_WHAT NEEDS TO BE DONE:_
After finding the line containing "изживяване (78, 1484)" below, please output that line and each following one through the line containing "innovative methodologies (43, 1050)", exactly as written.

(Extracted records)

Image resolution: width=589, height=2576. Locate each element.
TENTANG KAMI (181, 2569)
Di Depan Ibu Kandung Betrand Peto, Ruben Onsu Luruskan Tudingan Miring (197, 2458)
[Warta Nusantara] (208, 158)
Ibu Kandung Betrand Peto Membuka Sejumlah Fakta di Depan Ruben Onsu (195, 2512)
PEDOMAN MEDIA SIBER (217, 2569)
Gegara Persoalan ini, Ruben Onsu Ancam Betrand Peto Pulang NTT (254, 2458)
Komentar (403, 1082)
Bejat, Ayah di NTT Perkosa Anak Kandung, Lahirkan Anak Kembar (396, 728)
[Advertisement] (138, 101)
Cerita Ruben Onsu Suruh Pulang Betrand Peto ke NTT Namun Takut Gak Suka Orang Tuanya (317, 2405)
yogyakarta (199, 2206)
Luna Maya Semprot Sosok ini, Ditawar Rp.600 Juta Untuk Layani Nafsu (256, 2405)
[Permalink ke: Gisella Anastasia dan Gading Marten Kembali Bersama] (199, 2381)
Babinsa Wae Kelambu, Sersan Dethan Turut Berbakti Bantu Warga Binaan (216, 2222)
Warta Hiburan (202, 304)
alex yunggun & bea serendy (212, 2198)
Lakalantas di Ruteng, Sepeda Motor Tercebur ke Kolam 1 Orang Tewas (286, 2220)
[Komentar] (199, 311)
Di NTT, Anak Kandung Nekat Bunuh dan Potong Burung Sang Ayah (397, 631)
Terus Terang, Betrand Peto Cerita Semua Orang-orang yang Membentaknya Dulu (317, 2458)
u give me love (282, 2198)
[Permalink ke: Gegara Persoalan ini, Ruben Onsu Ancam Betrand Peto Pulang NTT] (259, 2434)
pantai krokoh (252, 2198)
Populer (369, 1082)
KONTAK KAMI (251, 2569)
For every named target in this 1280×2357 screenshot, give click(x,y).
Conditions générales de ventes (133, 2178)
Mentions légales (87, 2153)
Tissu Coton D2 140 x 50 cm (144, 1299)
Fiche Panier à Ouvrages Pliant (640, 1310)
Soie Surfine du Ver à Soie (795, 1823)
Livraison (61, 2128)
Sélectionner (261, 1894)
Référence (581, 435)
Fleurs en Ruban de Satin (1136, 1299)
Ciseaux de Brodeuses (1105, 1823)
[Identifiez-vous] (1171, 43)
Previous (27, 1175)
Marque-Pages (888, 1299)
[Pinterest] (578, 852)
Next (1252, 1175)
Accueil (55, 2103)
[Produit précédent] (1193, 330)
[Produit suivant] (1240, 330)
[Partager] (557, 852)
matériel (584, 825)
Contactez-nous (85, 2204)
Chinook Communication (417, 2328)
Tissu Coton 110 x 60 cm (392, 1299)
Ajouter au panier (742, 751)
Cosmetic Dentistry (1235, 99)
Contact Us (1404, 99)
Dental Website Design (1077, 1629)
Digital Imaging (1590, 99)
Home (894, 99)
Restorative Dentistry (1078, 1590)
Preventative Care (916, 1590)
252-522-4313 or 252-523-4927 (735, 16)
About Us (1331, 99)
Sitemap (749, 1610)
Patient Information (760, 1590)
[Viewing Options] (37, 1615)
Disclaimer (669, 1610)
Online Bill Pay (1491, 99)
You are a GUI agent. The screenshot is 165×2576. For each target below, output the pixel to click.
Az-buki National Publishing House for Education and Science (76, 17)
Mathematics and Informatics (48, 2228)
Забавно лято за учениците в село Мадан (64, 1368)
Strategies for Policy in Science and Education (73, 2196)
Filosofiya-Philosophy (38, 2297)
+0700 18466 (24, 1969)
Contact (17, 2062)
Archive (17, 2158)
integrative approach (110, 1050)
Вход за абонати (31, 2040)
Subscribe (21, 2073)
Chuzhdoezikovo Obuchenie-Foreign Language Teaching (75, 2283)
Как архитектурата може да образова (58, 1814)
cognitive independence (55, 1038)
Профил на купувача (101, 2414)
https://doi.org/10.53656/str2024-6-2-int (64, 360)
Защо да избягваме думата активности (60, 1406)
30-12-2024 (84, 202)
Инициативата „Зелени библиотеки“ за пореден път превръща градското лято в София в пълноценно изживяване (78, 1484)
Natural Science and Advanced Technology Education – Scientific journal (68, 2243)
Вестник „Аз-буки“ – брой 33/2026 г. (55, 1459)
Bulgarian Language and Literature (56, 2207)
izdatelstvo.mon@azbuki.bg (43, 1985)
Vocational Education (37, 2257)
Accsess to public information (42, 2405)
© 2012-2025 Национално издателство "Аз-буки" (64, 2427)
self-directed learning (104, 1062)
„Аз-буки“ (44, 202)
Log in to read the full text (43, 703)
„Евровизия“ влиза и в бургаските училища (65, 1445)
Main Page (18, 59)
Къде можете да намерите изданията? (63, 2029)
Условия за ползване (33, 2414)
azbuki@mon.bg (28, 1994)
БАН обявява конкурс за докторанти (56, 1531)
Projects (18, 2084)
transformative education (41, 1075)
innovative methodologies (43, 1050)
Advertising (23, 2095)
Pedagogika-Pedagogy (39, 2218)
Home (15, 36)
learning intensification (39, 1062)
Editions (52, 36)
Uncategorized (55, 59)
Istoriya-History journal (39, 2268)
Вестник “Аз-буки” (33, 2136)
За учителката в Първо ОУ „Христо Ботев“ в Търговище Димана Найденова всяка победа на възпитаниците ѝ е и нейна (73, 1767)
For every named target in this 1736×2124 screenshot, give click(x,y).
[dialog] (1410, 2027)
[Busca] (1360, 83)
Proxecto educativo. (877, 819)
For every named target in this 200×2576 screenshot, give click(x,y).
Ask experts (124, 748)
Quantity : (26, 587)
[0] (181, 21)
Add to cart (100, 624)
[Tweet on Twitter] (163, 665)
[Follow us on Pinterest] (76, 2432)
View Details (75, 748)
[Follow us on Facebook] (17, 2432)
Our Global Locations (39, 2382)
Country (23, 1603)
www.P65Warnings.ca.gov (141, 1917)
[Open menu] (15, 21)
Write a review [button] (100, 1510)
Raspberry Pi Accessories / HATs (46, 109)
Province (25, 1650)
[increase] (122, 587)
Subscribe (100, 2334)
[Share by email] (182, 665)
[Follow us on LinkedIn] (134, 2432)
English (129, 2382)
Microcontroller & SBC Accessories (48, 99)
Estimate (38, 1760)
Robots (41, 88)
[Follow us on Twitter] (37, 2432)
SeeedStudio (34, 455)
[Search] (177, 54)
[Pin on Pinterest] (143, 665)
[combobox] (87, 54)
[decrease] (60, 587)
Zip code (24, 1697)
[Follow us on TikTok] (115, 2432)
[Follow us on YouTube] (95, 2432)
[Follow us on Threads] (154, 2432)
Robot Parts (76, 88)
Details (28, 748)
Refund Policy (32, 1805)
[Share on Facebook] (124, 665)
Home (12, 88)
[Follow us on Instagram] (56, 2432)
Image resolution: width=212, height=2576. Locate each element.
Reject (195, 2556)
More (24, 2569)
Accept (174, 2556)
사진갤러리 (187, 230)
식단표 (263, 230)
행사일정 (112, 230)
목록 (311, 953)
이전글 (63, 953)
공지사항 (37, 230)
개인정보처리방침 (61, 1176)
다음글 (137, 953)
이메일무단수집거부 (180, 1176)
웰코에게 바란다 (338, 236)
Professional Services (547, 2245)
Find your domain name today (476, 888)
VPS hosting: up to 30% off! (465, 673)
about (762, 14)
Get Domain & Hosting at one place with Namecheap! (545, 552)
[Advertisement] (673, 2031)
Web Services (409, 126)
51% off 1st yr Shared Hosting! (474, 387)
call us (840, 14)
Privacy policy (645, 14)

_WRITTEN SOLUTION:_
Инициативата „Зелени библиотеки“ за пореден път превръща градското лято в София в пълноценно изживяване (78, 1484)
Natural Science and Advanced Technology Education – Scientific journal (68, 2243)
Вестник „Аз-буки“ – брой 33/2026 г. (55, 1459)
Bulgarian Language and Literature (56, 2207)
izdatelstvo.mon@azbuki.bg (43, 1985)
Vocational Education (37, 2257)
Accsess to public information (42, 2405)
© 2012-2025 Национално издателство "Аз-буки" (64, 2427)
self-directed learning (104, 1062)
„Аз-буки“ (44, 202)
Log in to read the full text (43, 703)
„Евровизия“ влиза и в бургаските училища (65, 1445)
Main Page (18, 59)
Къде можете да намерите изданията? (63, 2029)
Условия за ползване (33, 2414)
azbuki@mon.bg (28, 1994)
БАН обявява конкурс за докторанти (56, 1531)
Projects (18, 2084)
transformative education (41, 1075)
innovative methodologies (43, 1050)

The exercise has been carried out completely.